Judge to decide whether to open Clark records by Friday

A state judge said Tuesday that he expects to rule by Friday on whether to unseal court documents in the case of Raymond Clark III, who has been charged with the murder of Annie Le GRD ’13.

Clark, 24, was not present at Tuesday’s four-minute hearing in the New Haven Judicial District Court, and has yet to enter a plea. In his stead, defense attorney Joseph Lopez asked New Haven Superior Court Judge Roland Fasano for more time to request a probable cause hearing, at which the judge would decide whether the prosecution has enough evidence to proceed to trial. Lopez said Clark is waiting to see more of the evidence against him.

“The evidence is coming, but trickling in slowly,” Lopez told the judge at the hearing.

At the hearing, state prosecutors asked that the affidavits remain sealed for at least another two weeks. On Oct. 20, four news organizations, led by the Hartford Courant, requested that the documents be released. The attorney for the Hartford Courant, Paul Guggina, was also not in court Tuesday.

Fasano decided to give Clark an indefinite amount of time to choose whether to pursue the probable cause hearing, even though such hearings normally occur within 60 days of an individual’s arrest.

Lopez told the News last month that the choice to participate in a probable cause hearing is a strategic decision.

If Clark requests the hearing and then loses, his trial will continue and he will be expected to plead.

At an Oct. 20 hearing, when Clark was present, state prosecutor John Waddock said Le’s family was concerned that releasing any information about her death would invade the family’s privacy.
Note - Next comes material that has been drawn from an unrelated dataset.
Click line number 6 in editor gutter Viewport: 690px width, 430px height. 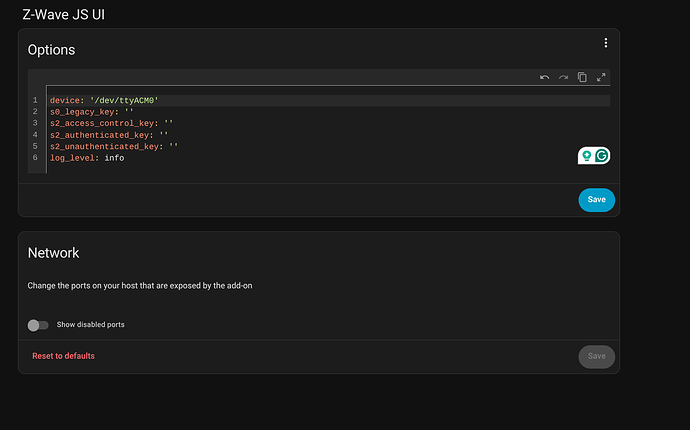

At the time, Merkin said that keeping the information in the documents secret would help to ensure “a fair and impartial jury, one that is not affected by any adverse pre-trial publicity.”

Guggina countered at the time that releasing the information to the public would not compromise a future jury since so much information about the case has already been publicized.

“It does a disservice to the jury process to suggest that it would be impossible [for a juror who follows cases in the newspaper] to be objective about a case,” he said.

After Le’s body was found hidden behind a wall in the basement of the Yale research building at 10 Amistad St., Clark, a Yale animal lab technician, was arrested on Sept. 17 and charged with her murder. He is being held at the MacDougall-Walker Correctional Institution in Suffield, Conn., on $3 million bond.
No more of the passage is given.